Since the 1940s, the world has lost half of its mangrove forests. In Colombia, a stretch of coastline where the trees grow now has an unlikely champion: Apple is investing an undisclosed amount to protect and restore mangroves in a 27,000-acre forest.
“These forests are critical because they’re one of nature’s most important tools in the battle against climate change–they can absorb and store up to ten times more carbon than a terrestrial forest,” Lisa Jackson, Apple’s vice president of environment, policy, and social initiatives told an audience at the Global Climate Action Summit in San Francisco today.
The project, which will involve both planting trees in degraded areas and preserving the trees that still exist, will help capture an estimated 1 million metric tons of CO2 emissions over its lifetime. In its first two years, it will reduce emissions around 17,000 metric tons–roughly the same amount as the emissions from the cars that will update Apple Maps over the next decade, making the program carbon neutral for the company.
Mangrove trees “have the densest carbon storage of any habitat on Earth,” says M. Sanjayan, chief executive officer of the nonprofit Conservation International, which partnered with Apple on the project. “If you want to actually change the thermostat of the world in your lifetime, then ending the destruction of mangroves and restoring them is one of the biggest things you can do.”
The trees, which grow along coastlines, store carbon both in their leaves and branches, like other trees, but also push it into the ground through their underwater roots.
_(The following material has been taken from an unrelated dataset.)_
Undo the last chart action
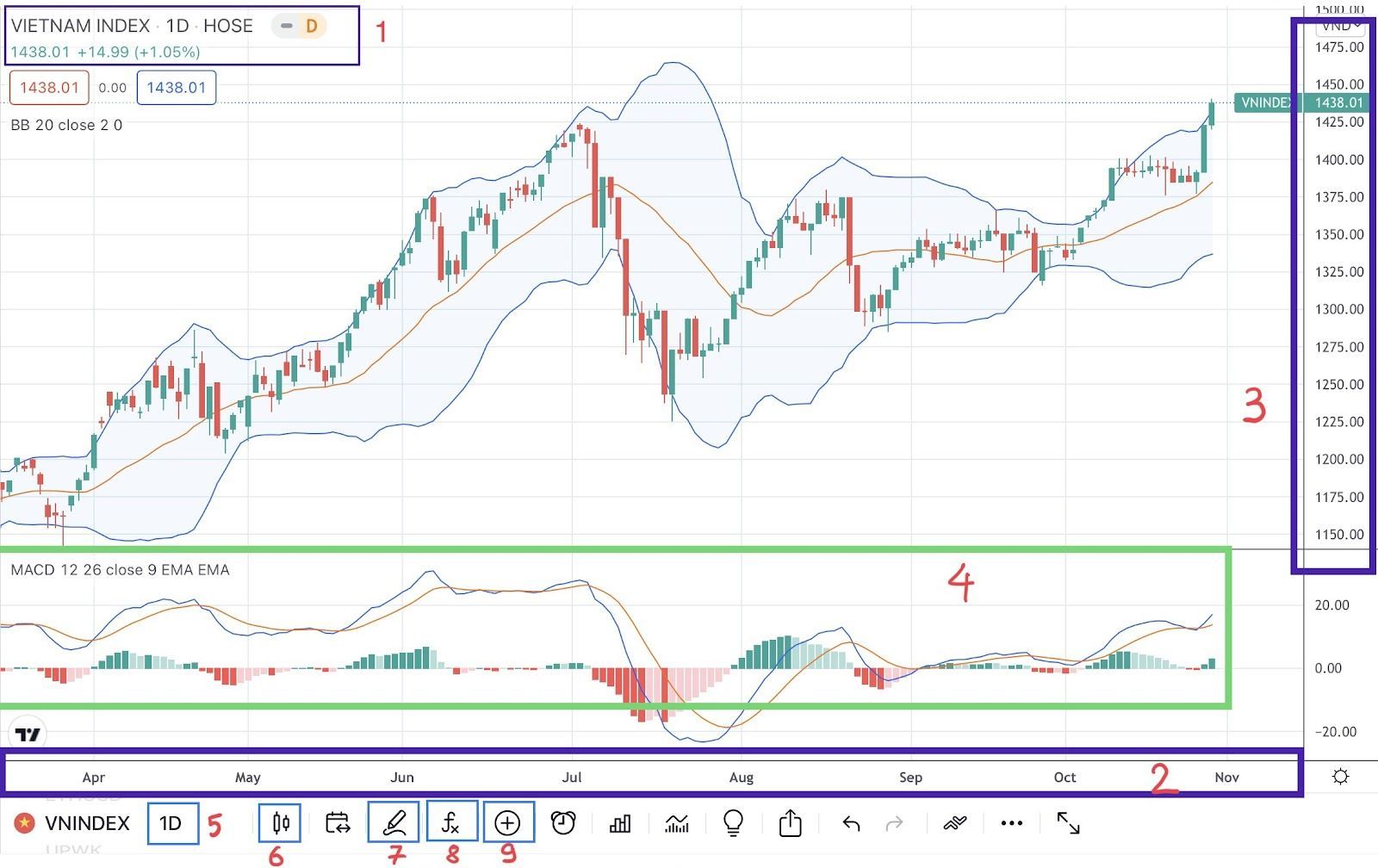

Conservation International has calculated, for the first time, how much what they call “blue carbon” the trees sequester underwater, making this the first project that will calculate the trees’ full value as carbon sponges. “By investing, [Apple] opened the door for others to also think about blue carbon as a viable way to sequester carbon and reduce emissions globally,” Sanjayan says.
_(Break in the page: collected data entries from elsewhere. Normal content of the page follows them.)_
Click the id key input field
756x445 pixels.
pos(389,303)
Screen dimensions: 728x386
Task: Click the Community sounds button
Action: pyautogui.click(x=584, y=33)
Apple has also invested in trees in the past, helping protect large forests that were at risk of sale to developers. Working with another nonprofit, the Conservation Fund, the company put up the money for the nonprofit to buy the land and put legal protections in place to make sure that it can be managed sustainably in perpetuity. The company has protected or created enough forests to offset all of its product packaging.
The work is part of the company’s larger moves to become more sustainable. Over the past two years, it issued $2.5 billion in green bonds, and invested in 100% renewable energy for all the stores, offices, and data centers that it runs around the world. It is also working with suppliers on the longer-term goal of bringing renewable energy to the entire supply chain. This summer, it launched a $300 million clean energy fund in China to help businesses access that energy more easily.
“I’m here today to tell you–unequivocally–that there is no conflict between a healthy planet and a healthy bottom line,” Jackson told the audience at the Global Climate Action Summit. “It’s a false choice, and it’s one we must reject.”